Nove anos depois de Arménio Vieira, e 30 anos depois da instituição do Prémio Camões, Germano Almeida é laureado com aquele que é tido como o mais importante prémio da literatura em Língua Portuguesa. No dia seguinte à boa nova (ontem), conversamos com o escritor que, igual a si próprio, brinda-nos com o seu humor, faz revelações, esquece-se do nome dos seus livros e do que já escreveu neles, opina desassombradamente sobre a actualidade política e conta histórias. Ou estórias. Com personagens, diálogos e tudo.

Este prémio chega na hora certa?

De ontem para hoje, não senti ainda nenhuma alteração em mim. Um prémio é uma coisa muito relativa. É evidente que fico contente. Ninguém pode ignorar a importância de um prémio, qualquer que ele seja. Agora, temos que relativizar. Há centenas, para não dizer milhares de pessoas como eu que poderiam ter direito a este prémio, e não tiveram por razoes diversas. Ou não são conhecidas, não estavam na hora certa, no local certo… De maneira que, não ignorando a sua importância, relativizo. Não considero que isto tenha feito reconhecer mais o valor daquilo que escrevo.

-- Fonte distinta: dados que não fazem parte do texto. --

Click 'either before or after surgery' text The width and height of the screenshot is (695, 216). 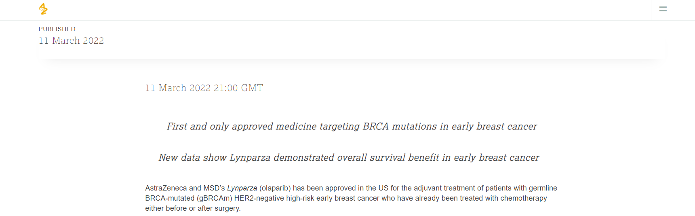pos(193,208)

Acredita que tenha funcionado um lobbypara que fosse o Germano Almeida a ganhar?

Eu não fiz lobby. Mas também não conheço ninguém capaz de fazer lobby por mim.

É um prémio “suculento”. Que uso vai dar aos 100 mil euros?

(Risos). A única coisa que se pode fazer com dinheiro é gastá-lo.

Em alguma coisa em particular?

Não, não tenho ideia. Uma coisa que tenho a certeza é de que nenhum prémio, seja esse ou outro, o Nobel… Não me importava de ganhar o Nobel mas, para mim, tem a mesma importância que o Euromilhões [n.r. jogo de lotaria]. Eu jogo sempre ao Euromilhões e tinha mais esperança de ganhar esse do que o Camões ou o Nobel. Jogo todas as semanas e estou sempre convencido de que vou ganhar. E para esse dinheiro eu tenho destino. Posso fazer muita coisa, posso fazer muita gente feliz.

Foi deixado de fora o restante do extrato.